▶ [WHAT IS ASKED]
[1] In the Cue Club forum thread below, where did Dunko9 get the download of the game that works?
[2] Using the Cue Club forum thread below, decide whether each statement agrees with it, answering yes or no and quoting the words that decide it. (a) Guyzer offers to have the thread moved. (b) dvk01 says the report data will surely show what is wrong. (c) The downloaded version of the game also crashes.
[3] Copy word for word the part of the Cue Club forum thread below that opens with the words containing "anyone help me?" and closes with "problems with pc-cd.".

# Solved: Cue Club (pc games) problems



## Dunko9 (Apr 21, 2003)

hi everyone, happy xmas!

i got brand new cue club game. its fantastic BUT sometimes when i play pool, click for shoot, suddenly crash down, popup its say










What happened??

my pc window xp sp2.

im grateful if anyone help me.

cheers


----------



## Guyzer (Jul 3, 2004)

You may have better luck getting an answer if this was in the games section. I'll ask for it to be moved for you.


----------



## dvk01 (Dec 14, 2002)

If you click on the "see what data this report contains " and post that info here it MIGHT give some idea of what is wrong


----------



## Dunko9 (Apr 21, 2003)

dvk01 said:


> If you click on the "see what data this report contains " and post that info here it MIGHT give some idea of what is wrong


here report. hope you help me!


----------



## Dunko9 (Apr 21, 2003)

dvk01 said:


> If you click on the "see what data this report contains " and post that info here it MIGHT give some idea of what is wrong


hello?

you see above.

anyone help me?


----------



## Dunko9 (Apr 21, 2003)

Done. I have get rid of PC-CD Cue Club game. i pay download from Bulldog for Cue Club. its working. nothing crash. its perfect! im very happy!!  

i think its problems with pc-cd.


----------

▶ [DATA LINES]
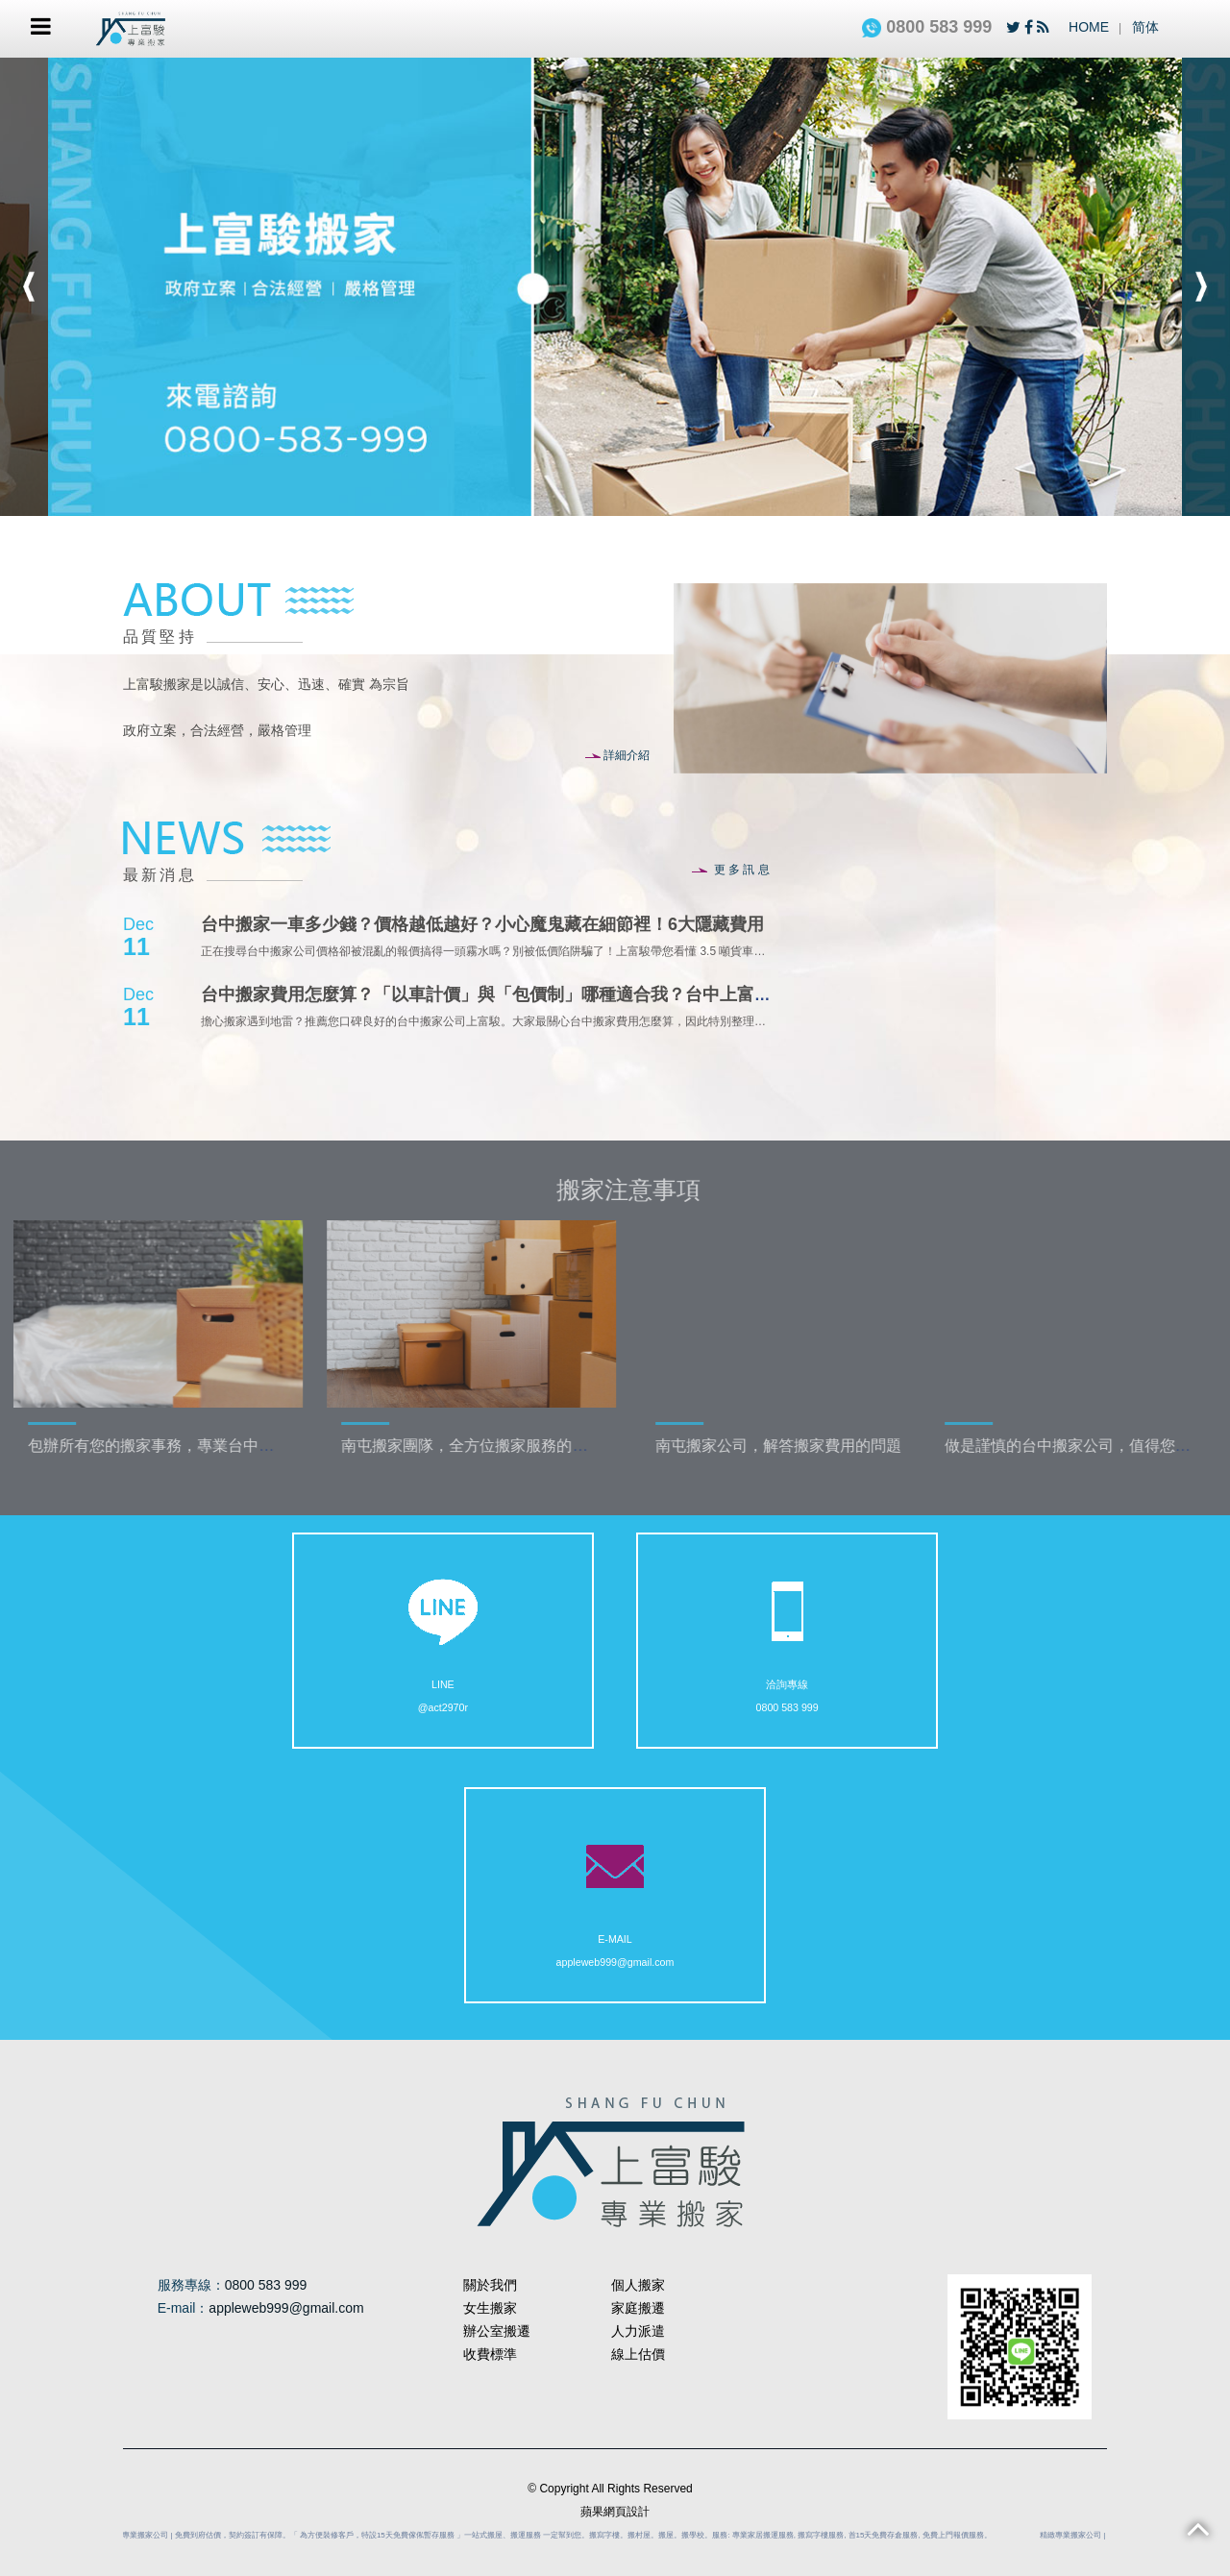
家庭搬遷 (638, 2308)
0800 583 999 (927, 27)
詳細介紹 (617, 755)
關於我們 (490, 2285)
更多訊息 (732, 869)
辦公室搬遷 (496, 2331)
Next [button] (1201, 287)
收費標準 (490, 2354)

▶ [EXPECTED RESPONSES]
[1] From Bulldog.

[2]
(a) Yes: "I'll ask for it to be moved for you."
(b) No: "it MIGHT give some idea of what is wrong"
(c) No: "its working. nothing crash."

[3]
anyone help me?


----------



## Dunko9 (Apr 21, 2003)

Done. I have get rid of PC-CD Cue Club game. i pay download from Bulldog for Cue Club. its working. nothing crash. its perfect! im very happy!!  

i think its problems with pc-cd.